[The records Boundary: Start]

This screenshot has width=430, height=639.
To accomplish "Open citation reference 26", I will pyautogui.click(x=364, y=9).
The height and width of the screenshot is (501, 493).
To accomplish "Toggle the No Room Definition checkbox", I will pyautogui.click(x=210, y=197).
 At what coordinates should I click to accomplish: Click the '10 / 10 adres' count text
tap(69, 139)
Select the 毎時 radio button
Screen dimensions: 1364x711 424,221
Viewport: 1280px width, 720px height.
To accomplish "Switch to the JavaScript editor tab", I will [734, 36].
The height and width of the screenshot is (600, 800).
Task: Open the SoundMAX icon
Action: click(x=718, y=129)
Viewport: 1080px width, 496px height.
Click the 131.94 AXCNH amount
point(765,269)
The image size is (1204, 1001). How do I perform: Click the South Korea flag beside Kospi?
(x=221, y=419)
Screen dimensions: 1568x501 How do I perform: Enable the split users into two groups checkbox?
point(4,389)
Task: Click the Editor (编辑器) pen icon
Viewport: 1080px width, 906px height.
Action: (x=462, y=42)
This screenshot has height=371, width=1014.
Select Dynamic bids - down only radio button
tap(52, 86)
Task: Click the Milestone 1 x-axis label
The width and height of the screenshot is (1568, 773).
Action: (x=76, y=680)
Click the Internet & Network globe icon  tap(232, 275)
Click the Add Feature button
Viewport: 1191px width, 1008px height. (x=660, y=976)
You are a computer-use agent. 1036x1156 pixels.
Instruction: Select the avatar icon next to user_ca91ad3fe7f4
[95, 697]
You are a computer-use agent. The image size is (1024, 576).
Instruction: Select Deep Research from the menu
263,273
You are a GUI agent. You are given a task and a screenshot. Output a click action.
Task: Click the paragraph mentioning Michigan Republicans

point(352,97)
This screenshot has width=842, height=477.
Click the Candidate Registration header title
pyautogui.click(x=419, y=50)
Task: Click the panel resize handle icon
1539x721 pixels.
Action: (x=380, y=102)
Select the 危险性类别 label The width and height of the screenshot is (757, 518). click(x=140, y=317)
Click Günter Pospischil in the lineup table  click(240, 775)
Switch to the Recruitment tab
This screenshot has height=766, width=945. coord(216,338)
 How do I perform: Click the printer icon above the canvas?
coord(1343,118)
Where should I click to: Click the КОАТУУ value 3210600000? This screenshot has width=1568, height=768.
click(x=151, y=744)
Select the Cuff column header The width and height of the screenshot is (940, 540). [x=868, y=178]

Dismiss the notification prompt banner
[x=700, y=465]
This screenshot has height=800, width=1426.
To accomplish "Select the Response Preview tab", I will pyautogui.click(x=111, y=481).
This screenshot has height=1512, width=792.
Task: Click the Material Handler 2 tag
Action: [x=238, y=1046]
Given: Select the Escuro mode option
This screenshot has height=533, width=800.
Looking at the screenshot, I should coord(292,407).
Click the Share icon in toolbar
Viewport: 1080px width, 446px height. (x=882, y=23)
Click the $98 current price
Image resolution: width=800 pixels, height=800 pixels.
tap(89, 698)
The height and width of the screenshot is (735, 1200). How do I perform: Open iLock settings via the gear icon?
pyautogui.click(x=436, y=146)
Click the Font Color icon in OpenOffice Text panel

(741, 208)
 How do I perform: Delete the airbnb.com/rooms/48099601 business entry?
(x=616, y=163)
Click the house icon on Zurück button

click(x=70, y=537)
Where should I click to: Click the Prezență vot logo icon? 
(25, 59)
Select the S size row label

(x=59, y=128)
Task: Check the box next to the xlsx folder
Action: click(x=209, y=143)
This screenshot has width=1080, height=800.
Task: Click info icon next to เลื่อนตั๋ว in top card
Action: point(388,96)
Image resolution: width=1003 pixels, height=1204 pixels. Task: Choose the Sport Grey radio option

[The records Boundary: End]

Your answer must be the lines from the first line of the records through the line containing "The height and width of the screenshot is (501, 493).", copied exactly.

• **Exercise result**
This screenshot has width=430, height=639.
To accomplish "Open citation reference 26", I will pyautogui.click(x=364, y=9).
The height and width of the screenshot is (501, 493).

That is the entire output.